Даже вход в здание рейхстага был открыт. Здесь никто не пытался меня остановить, но люди шарахались, как от зачумленного. Твёрдым шагом я проследовал в кабинет фюрера, открыл дверь и прошёл внутрь.
Он сидел за столом, а перед ним по стойке смирно стояли три офицера.
– Выйдите! – рявкнул он им.
Для меня что немецкий, что русский звучали набором оттенков чувств.
Военные высшего звена выскочили из кабинета, как нашкодившие щенки.
Когда дверь за ними захлопнулась, я сказал:
– Вы должны умереть!
– Я знаю! – выплюнул он. – Но если ты думаешь, что всё сойдёт тебе с рук, то ошибаешься.
– Сейчас Вы должны причинить мне зло, – сказал я совершенно спокойно, не взирая на его угрозы.
– Заткнись! – вскричал он, выхватывая из ящика стола пистолет. – Я знаю всё, что я должен! Я знаю не меньше тебя! Я знаю, кто ты, и ждал тебя!
– В таком случае выполните всё, как надо.
– Молчи, щенок! Я проклинаю тебя! Моя ещё не построенная империя рухнет, но вместе с этим она станет твоим проклятием! Вот увидишь!
– Меня не интересуют ВАШИ эмоции, – отрезал я.
– А должны были бы!
Тут фюрер выпрямился во весь рост, и словно электрический разряд прошёл сквозь моё тело. В этот момент я понял, что за ним стоят силы, неизмеримо большие, чем я думал.
Но страха не было. Была необходимость выполнить обещание.
Грянул выстрел.
Внешне ничего не изменилось. Но и он, и я уже знали, что война эта будет для него проиграна. Но фюрер даже вида не показал, что удручён. Уже тогда он твёрдо знал и то, что реванш взят.
Как я был глуп! Колесо запустили, и теперь ничто на свете не могло остановить его. Это колесо называлось – необходимость.
Оставив неустрашимого фюрера в его кабинете, я переместился в иную плоскость, коих неизмеримое множество находится совсем рядом.
9
Мог ли я тогда всё изменить? До момента выстрела, несомненно. Но меня тянуло вперёд обещание, данное одной мёртвой девочке. Самое ужасное, что это обещание не было выполнено.
Никакого счастья.
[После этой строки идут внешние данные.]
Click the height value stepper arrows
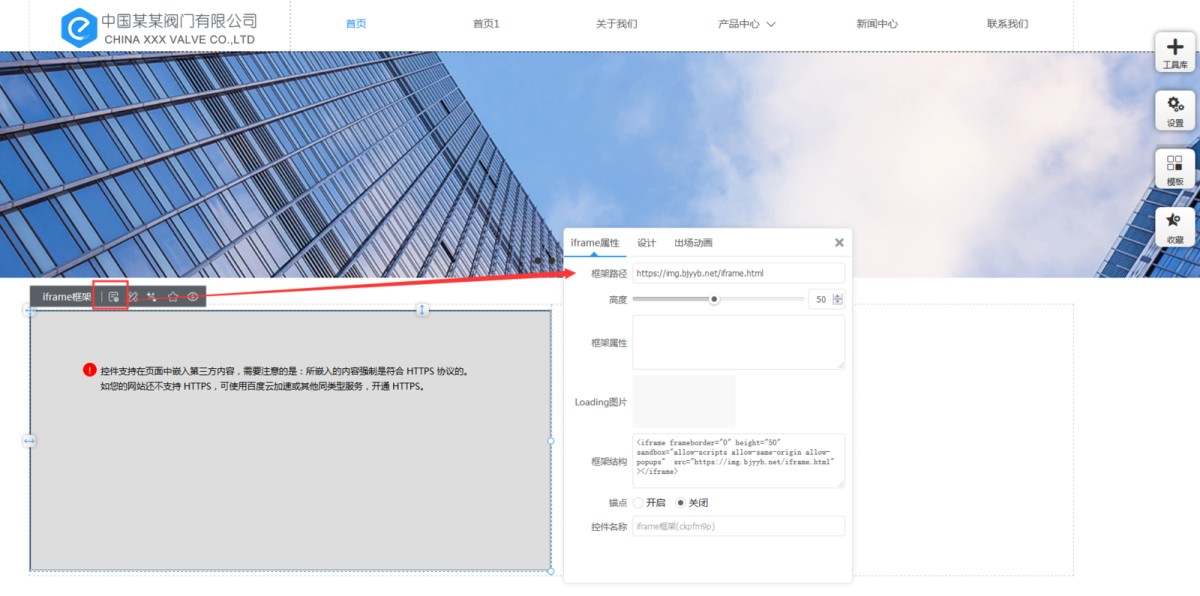This screenshot has height=596, width=1200. click(838, 299)
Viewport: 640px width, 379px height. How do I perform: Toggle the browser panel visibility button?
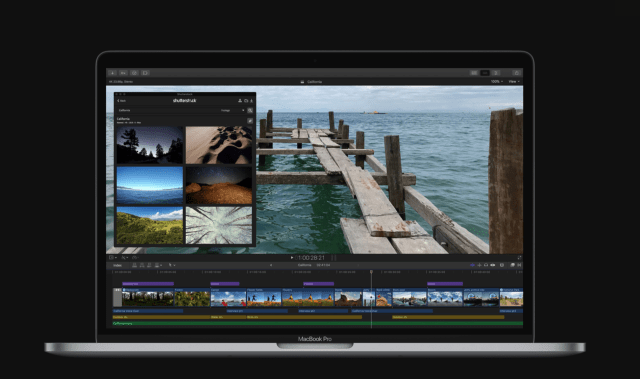(x=474, y=73)
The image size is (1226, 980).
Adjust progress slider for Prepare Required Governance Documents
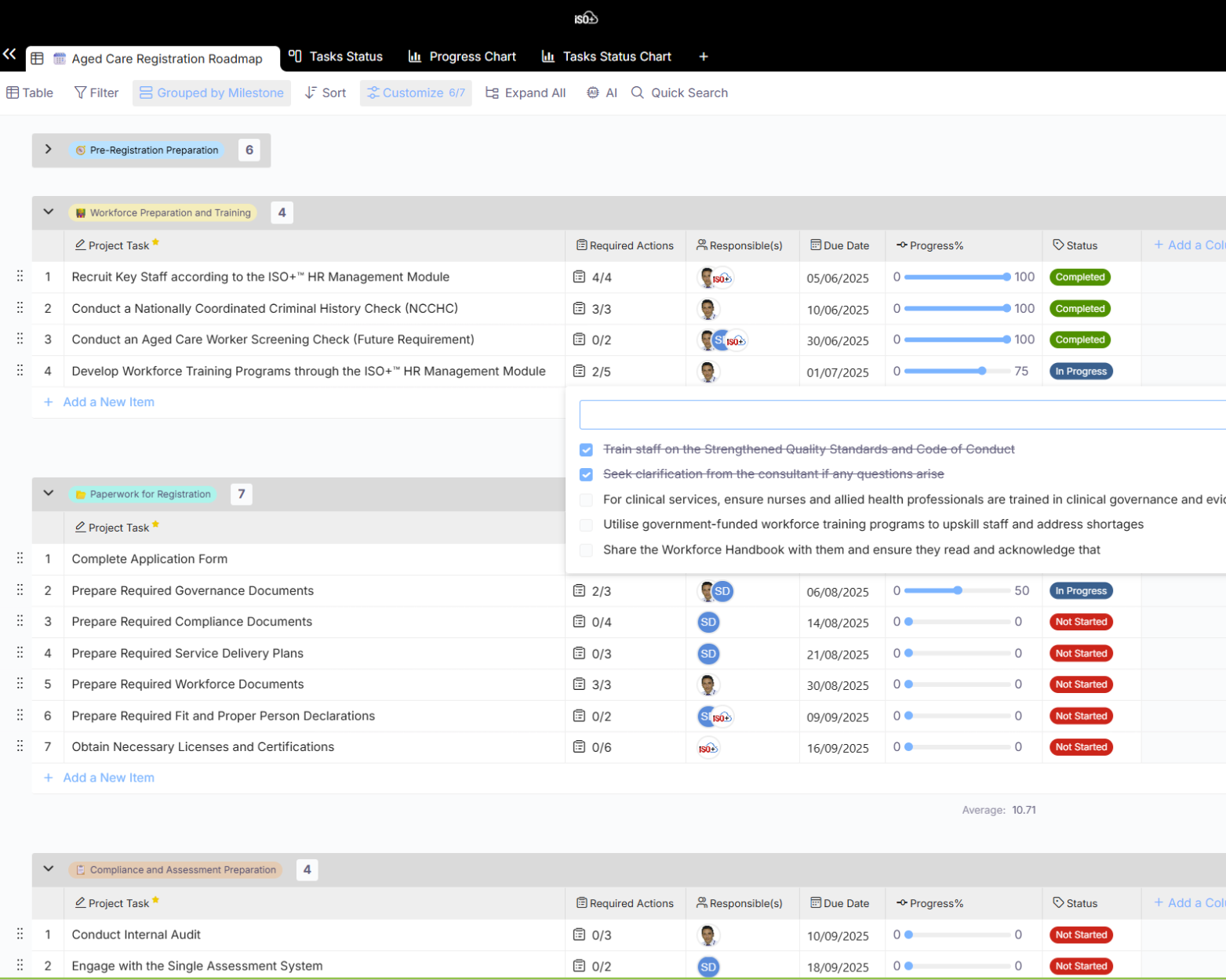tap(958, 590)
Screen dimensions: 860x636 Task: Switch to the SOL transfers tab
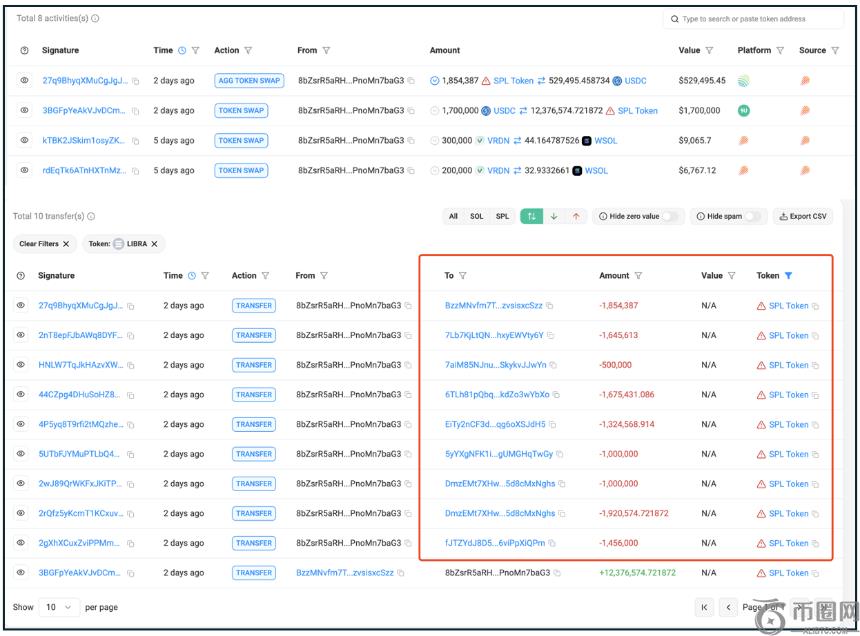point(477,216)
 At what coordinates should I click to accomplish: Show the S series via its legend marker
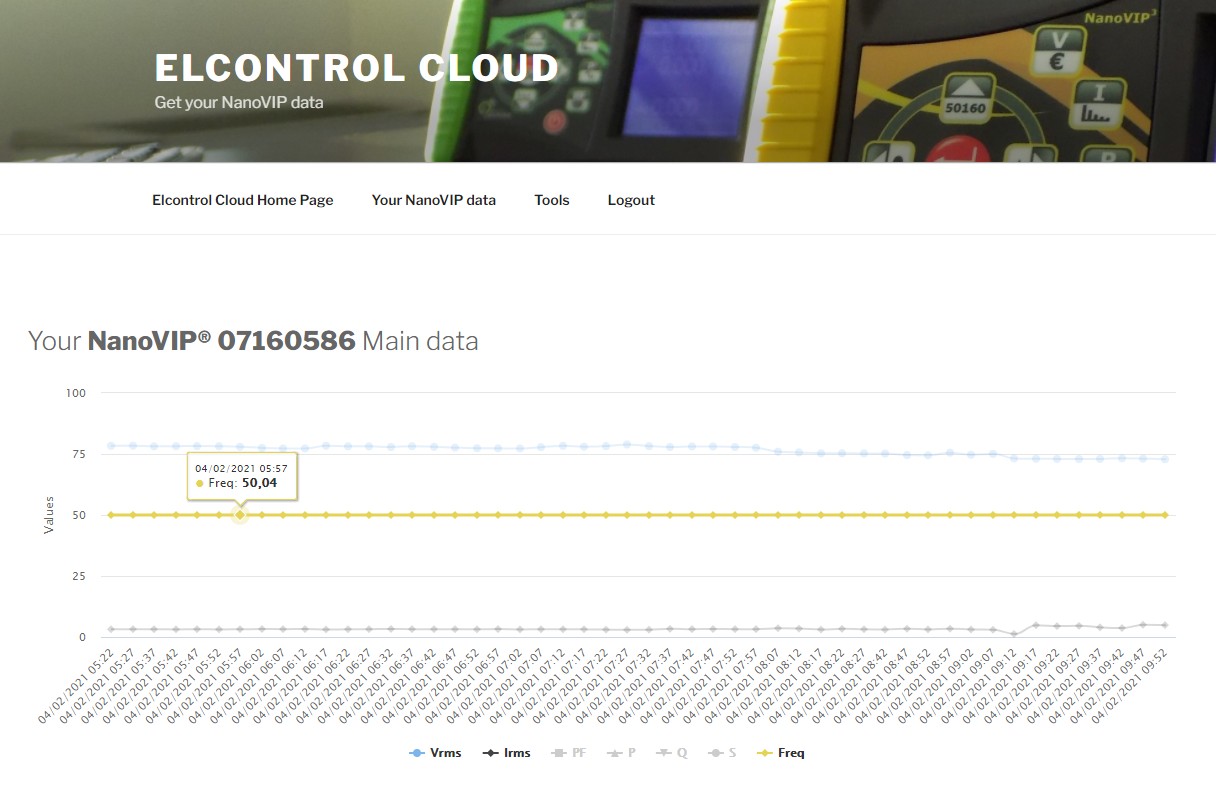(x=723, y=753)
Несколько лет человечество сотрясали ужасы войны, потом голод, другие страхи. Это стало моим проклятием. Я добровольно связал себя, и теперь, не выполнив обещания, не мог покинуть мир.
Но как? Как это сделать? Тогда же я подумал, что может быть это вообще невозможно, но сразу же загнал эту мысль поглубже, потому что самое страшное – не сдержать своё слово.
10
Вернулся я спустя лет двадцать после того случая. Надел маску пилигрима и смог беспрепятственно бродить по миру, отыскивая среди рутины и неожиданностей человеческой жизни, ответ на вопрос: каким образом можно дать беспредельное и безграничное счастье?
Это был век прогресса. Я всегда сопутствовал талантливым людям, но теперь я всеми силами старался помочь им. Но удивительное дело: чем больше творили гении, тем несчастнее становился остальной народ.
Я придумывал чудесную музыку, но её извращали, и под неё колбасились пьяные подонки. Всё, что было направлено на достижение моей цели, почти сразу превращалось в свою противоположность.
От этого было непереносимо горько, но я, не отчаиваясь, шёл дальше, надеясь, что впереди меня ждёт разгадка и долгожданная радость от выполненного обещания.